» **Your assignment**: Would you return the entries below word for word?

[Records excerpted from a collection]
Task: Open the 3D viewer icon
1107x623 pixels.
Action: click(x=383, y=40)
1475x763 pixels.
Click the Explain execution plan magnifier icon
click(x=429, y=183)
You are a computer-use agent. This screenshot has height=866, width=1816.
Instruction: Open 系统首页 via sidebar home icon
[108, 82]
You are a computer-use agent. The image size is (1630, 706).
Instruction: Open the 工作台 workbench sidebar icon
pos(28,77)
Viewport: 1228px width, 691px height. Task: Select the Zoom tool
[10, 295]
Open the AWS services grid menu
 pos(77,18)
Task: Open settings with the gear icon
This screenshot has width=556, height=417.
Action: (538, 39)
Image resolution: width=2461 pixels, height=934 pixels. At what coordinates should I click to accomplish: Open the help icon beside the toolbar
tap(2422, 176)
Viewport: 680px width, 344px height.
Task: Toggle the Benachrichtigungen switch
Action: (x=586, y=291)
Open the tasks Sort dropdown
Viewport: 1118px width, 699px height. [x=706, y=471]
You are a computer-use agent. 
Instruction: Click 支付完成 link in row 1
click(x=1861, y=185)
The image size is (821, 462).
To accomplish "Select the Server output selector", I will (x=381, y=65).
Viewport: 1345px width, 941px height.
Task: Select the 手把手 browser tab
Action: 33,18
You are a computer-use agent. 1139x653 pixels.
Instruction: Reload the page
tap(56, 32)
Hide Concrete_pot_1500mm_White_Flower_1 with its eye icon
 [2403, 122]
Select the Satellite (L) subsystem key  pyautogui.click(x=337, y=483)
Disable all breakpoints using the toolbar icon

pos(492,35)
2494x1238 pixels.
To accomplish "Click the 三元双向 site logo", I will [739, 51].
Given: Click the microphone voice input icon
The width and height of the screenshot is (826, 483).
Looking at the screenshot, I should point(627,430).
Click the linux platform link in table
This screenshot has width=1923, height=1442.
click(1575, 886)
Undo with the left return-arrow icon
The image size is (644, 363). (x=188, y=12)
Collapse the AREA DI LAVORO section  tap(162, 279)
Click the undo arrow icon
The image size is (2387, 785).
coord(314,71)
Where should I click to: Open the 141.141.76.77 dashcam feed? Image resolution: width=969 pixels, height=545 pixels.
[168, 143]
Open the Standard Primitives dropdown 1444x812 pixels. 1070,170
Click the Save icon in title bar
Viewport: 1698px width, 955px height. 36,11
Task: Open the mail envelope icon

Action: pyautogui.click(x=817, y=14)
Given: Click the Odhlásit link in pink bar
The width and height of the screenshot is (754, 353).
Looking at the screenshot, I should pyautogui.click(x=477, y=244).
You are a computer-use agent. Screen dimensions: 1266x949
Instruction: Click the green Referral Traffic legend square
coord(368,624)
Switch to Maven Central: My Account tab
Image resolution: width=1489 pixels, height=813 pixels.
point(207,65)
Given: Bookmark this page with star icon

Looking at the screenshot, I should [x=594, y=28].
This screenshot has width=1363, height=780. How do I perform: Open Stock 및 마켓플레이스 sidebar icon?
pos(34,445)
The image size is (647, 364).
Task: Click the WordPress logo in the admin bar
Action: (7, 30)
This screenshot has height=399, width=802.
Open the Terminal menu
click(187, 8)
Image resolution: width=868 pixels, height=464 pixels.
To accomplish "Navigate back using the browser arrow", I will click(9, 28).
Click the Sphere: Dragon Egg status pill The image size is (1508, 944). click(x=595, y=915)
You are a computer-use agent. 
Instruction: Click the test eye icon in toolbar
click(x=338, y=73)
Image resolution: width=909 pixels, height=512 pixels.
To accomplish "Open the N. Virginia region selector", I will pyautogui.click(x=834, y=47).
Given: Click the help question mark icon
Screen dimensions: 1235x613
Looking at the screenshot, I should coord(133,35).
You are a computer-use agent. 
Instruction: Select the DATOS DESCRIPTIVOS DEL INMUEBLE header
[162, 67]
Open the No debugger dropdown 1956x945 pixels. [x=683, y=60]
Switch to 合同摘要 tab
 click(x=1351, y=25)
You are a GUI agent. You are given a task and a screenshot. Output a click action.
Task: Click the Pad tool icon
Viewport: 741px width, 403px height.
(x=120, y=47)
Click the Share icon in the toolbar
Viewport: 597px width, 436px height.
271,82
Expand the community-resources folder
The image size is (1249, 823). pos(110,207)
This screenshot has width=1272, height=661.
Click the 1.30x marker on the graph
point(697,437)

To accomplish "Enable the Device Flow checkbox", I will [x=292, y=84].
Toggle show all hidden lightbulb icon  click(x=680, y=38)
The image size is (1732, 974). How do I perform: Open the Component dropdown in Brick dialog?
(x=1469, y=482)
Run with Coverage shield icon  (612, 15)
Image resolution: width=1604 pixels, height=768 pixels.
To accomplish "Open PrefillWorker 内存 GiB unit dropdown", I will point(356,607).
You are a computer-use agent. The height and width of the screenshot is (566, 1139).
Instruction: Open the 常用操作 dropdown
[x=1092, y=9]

» **Response below**:
Task: Open the 3D viewer icon
1107x623 pixels.
Action: click(x=383, y=40)
1475x763 pixels.
Click the Explain execution plan magnifier icon
click(x=429, y=183)
You are a computer-use agent. This screenshot has height=866, width=1816.
Instruction: Open 系统首页 via sidebar home icon
[108, 82]
You are a computer-use agent. The image size is (1630, 706).
Instruction: Open the 工作台 workbench sidebar icon
pos(28,77)
Viewport: 1228px width, 691px height. Task: Select the Zoom tool
[10, 295]
Open the AWS services grid menu
 pos(77,18)
Task: Open settings with the gear icon
This screenshot has width=556, height=417.
Action: (538, 39)
Image resolution: width=2461 pixels, height=934 pixels. At what coordinates should I click to accomplish: Open the help icon beside the toolbar
tap(2422, 176)
Viewport: 680px width, 344px height.
Task: Toggle the Benachrichtigungen switch
Action: (x=586, y=291)
Open the tasks Sort dropdown
Viewport: 1118px width, 699px height. [x=706, y=471]
You are a computer-use agent. 
Instruction: Click 支付完成 link in row 1
click(x=1861, y=185)
The image size is (821, 462).
To accomplish "Select the Server output selector", I will (x=381, y=65).
Viewport: 1345px width, 941px height.
Task: Select the 手把手 browser tab
Action: 33,18
You are a computer-use agent. 1139x653 pixels.
Instruction: Reload the page
tap(56, 32)
Hide Concrete_pot_1500mm_White_Flower_1 with its eye icon
 [2403, 122]
Select the Satellite (L) subsystem key  pyautogui.click(x=337, y=483)
Disable all breakpoints using the toolbar icon

pos(492,35)
2494x1238 pixels.
To accomplish "Click the 三元双向 site logo", I will [739, 51].
Given: Click the microphone voice input icon
The width and height of the screenshot is (826, 483).
Looking at the screenshot, I should point(627,430).
Click the linux platform link in table
This screenshot has width=1923, height=1442.
click(1575, 886)
Undo with the left return-arrow icon
The image size is (644, 363). (x=188, y=12)
Collapse the AREA DI LAVORO section  tap(162, 279)
Click the undo arrow icon
The image size is (2387, 785).
coord(314,71)
Where should I click to: Open the 141.141.76.77 dashcam feed? Image resolution: width=969 pixels, height=545 pixels.
[168, 143]
Open the Standard Primitives dropdown 1444x812 pixels. 1070,170
Click the Save icon in title bar
Viewport: 1698px width, 955px height. 36,11
Task: Open the mail envelope icon

Action: pyautogui.click(x=817, y=14)
Given: Click the Odhlásit link in pink bar
The width and height of the screenshot is (754, 353).
Looking at the screenshot, I should pyautogui.click(x=477, y=244).
You are a computer-use agent. Screen dimensions: 1266x949
Instruction: Click the green Referral Traffic legend square
coord(368,624)
Switch to Maven Central: My Account tab
Image resolution: width=1489 pixels, height=813 pixels.
point(207,65)
Given: Bookmark this page with star icon

Looking at the screenshot, I should [x=594, y=28].
This screenshot has width=1363, height=780. How do I perform: Open Stock 및 마켓플레이스 sidebar icon?
pos(34,445)
The image size is (647, 364).
Task: Click the WordPress logo in the admin bar
Action: (7, 30)
This screenshot has height=399, width=802.
Open the Terminal menu
click(187, 8)
Image resolution: width=868 pixels, height=464 pixels.
To accomplish "Navigate back using the browser arrow", I will click(9, 28).
Click the Sphere: Dragon Egg status pill The image size is (1508, 944). click(x=595, y=915)
You are a computer-use agent. 
Instruction: Click the test eye icon in toolbar
click(x=338, y=73)
Image resolution: width=909 pixels, height=512 pixels.
To accomplish "Open the N. Virginia region selector", I will pyautogui.click(x=834, y=47).
Given: Click the help question mark icon
Screen dimensions: 1235x613
Looking at the screenshot, I should coord(133,35).
You are a computer-use agent. 
Instruction: Select the DATOS DESCRIPTIVOS DEL INMUEBLE header
[162, 67]
Open the No debugger dropdown 1956x945 pixels. [x=683, y=60]
Switch to 合同摘要 tab
 click(x=1351, y=25)
You are a GUI agent. You are given a task and a screenshot. Output a click action.
Task: Click the Pad tool icon
Viewport: 741px width, 403px height.
(x=120, y=47)
Click the Share icon in the toolbar
Viewport: 597px width, 436px height.
271,82
Expand the community-resources folder
The image size is (1249, 823). pos(110,207)
This screenshot has width=1272, height=661.
Click the 1.30x marker on the graph
point(697,437)

To accomplish "Enable the Device Flow checkbox", I will [x=292, y=84].
Toggle show all hidden lightbulb icon  click(x=680, y=38)
The image size is (1732, 974). How do I perform: Open the Component dropdown in Brick dialog?
(x=1469, y=482)
Run with Coverage shield icon  (612, 15)
Image resolution: width=1604 pixels, height=768 pixels.
To accomplish "Open PrefillWorker 内存 GiB unit dropdown", I will point(356,607).
You are a computer-use agent. The height and width of the screenshot is (566, 1139).
Instruction: Open the 常用操作 dropdown
[x=1092, y=9]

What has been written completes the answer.